Alina va gravir les échelons dans une société aux diktats prononcés, dévoreuse et implacable. Elle va jouer des coudes. Se méprendre. Contrer les valeurs inculquées par son père. Prendre des coups, affronter les risques d’échecs. Elle est prise dans les mailles d’une hiérarchie mordante. Elle jongle avec la finance, les challenges comme des défis. Le piège des sociologies et des psychologies d’un monde du travail impitoyable qui se referme immanquablement sur elle.
« L’or qui fait de l’or », l’éthique tirée au cordeau, Alina perd ses plumes raisonnables. La métaphore d’une réussite intérieure, la gloire des solutions. Pas maintenant, pas tout de suite, demain peut-être. Alina est un emblème. Transformer les tickets restaurant comme des as de pique. L’or invisible, la finance aux abois. Elle doit faire ses preuves. Trouver le Graal. Mais sa loyauté et sa droiture sont faussées dans le trouble négatif d’une société où le PDG imprévisible, arrogant, pousse ses employés tels des pions sur un jeu d’échec en bascule. Tel l’homme qui est un loup pour l’homme de Thomas Hobbes. Alina ressent le mordant des déceptions, des petites lâchetés. Les trahisons tourbillonnent. Aline cherche la pièce manquante.

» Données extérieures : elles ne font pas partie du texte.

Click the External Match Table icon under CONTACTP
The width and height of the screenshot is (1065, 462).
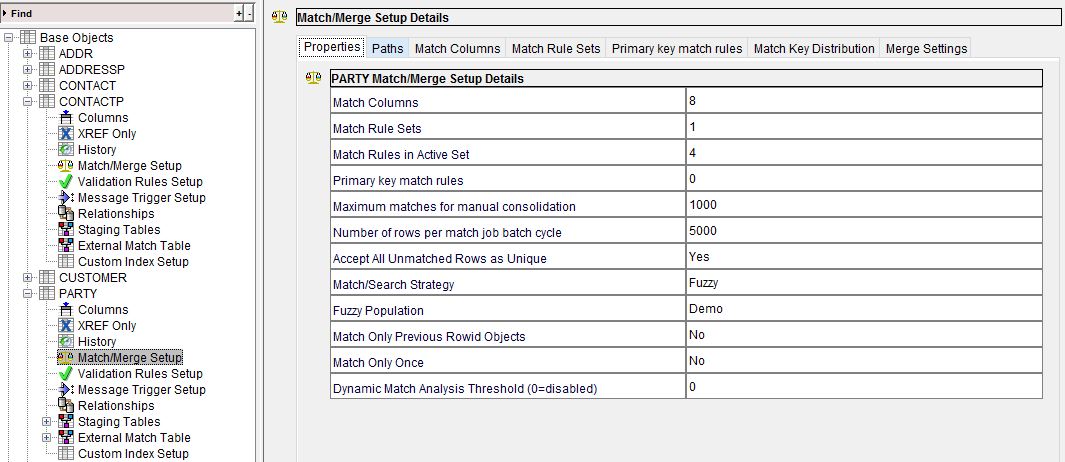pos(66,246)
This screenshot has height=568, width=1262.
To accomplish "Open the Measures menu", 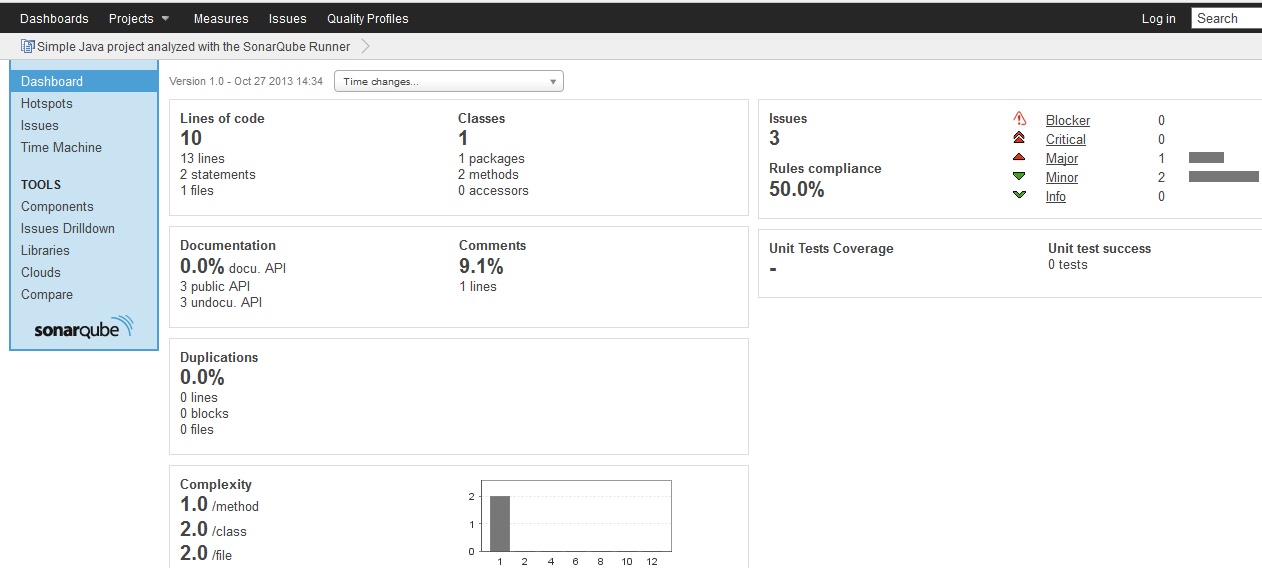I will pyautogui.click(x=221, y=18).
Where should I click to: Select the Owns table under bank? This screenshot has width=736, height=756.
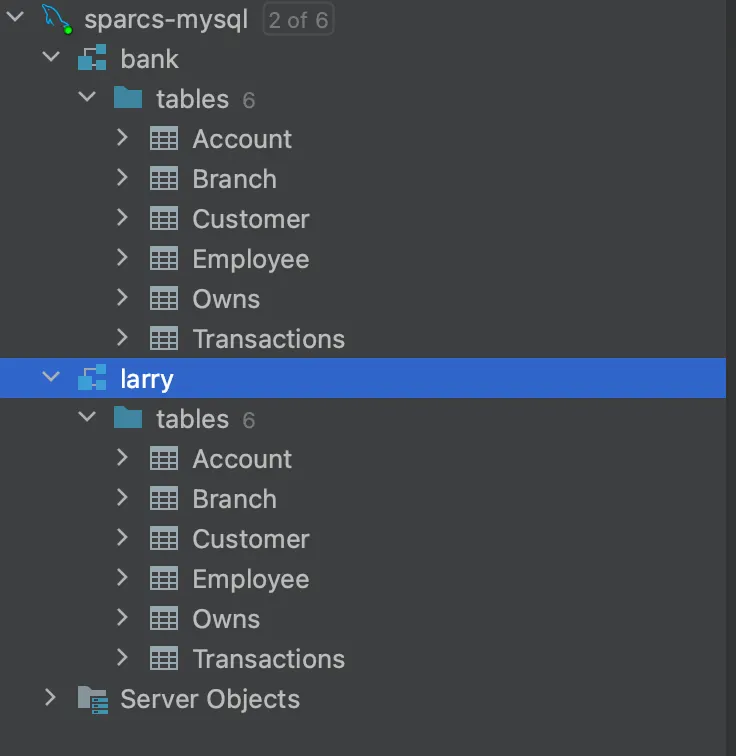226,299
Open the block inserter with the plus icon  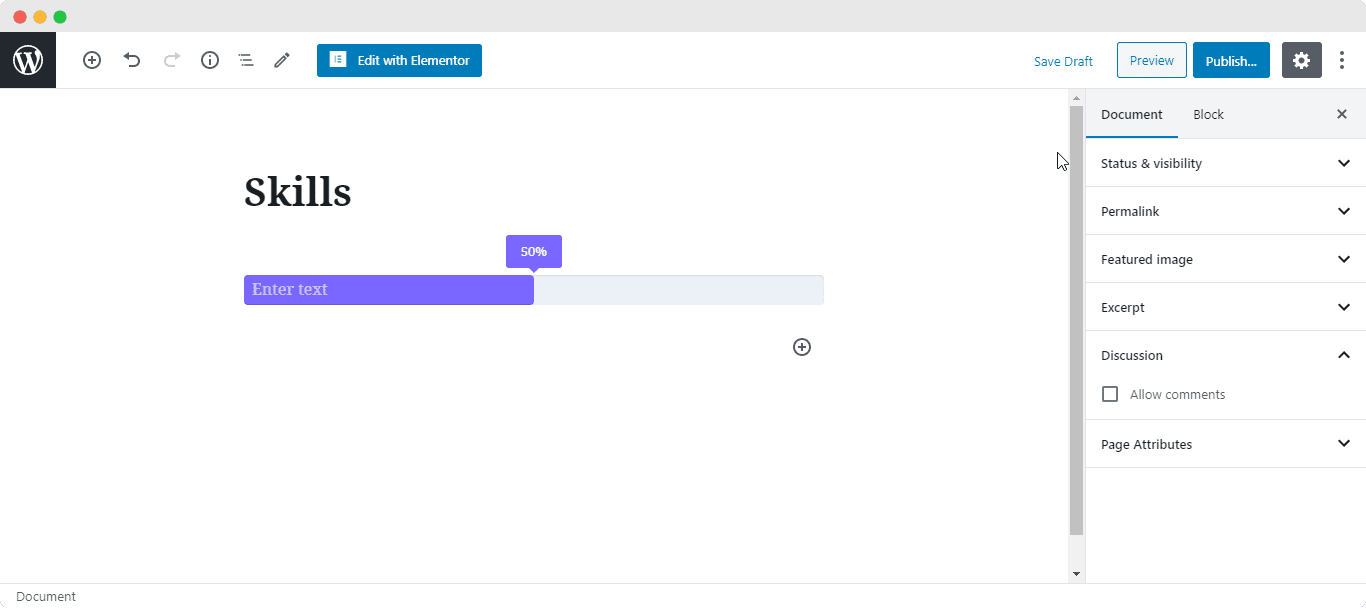click(91, 60)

Luda est dans une constance joyeuse et pétillante. Telle l’amie prodigieuse d’Elena Ferrante. Elle est le versant sud, le soleil, la douceur des intuitions révélées.
« Luda se déplace avec une telle grâce. Ses pieds épousent à la perfection la courbe vertigineuse des talons aiguille et lorsque nous nous engageons dans le grand escalier, on croirait que l’espace lui-même s’écarte à son passage. Luda ne descend pas l’escalier, c’est l’escalier qui se déplie sous ses pieds. À chaque nouvelle marche, ce n’est pas un pied qu’elle y pose, mais une goutte d’apesanteur. »
D’une contemporanéité affirmée et conquise, politique et délicieusement chaleureux, la force d’un récit trépidant qui démonte un à un les carcans de la finance. Sous l’écorce la beauté des philosophies altières. Une amitié à l’instar d’un envol de papillons de nuit. Un ballet voluptueux, constant et charnel. Les contraires assemblés, l’or qui fait de l’or. L’adage initiatique : « ma position, tu la connais. La mathématique ne pense pas et ne voit pas. Elle permet tout juste d’échafauder un premier balcon d’où regarder. Ce que tu décides de faire avec ce que tu vois ne peut être validé que par toi. »
Un talisman. Après le fabuleux « Nous dînerons en français » réédité en poche par Intervalles et une participation au recueil « Filles de l’Est, femmes à l’ouest » « L’or qui fait de l’or » d’Albena Dimitrova est le piédestal éditorial. Publié par les majeures Éditions Intervalles.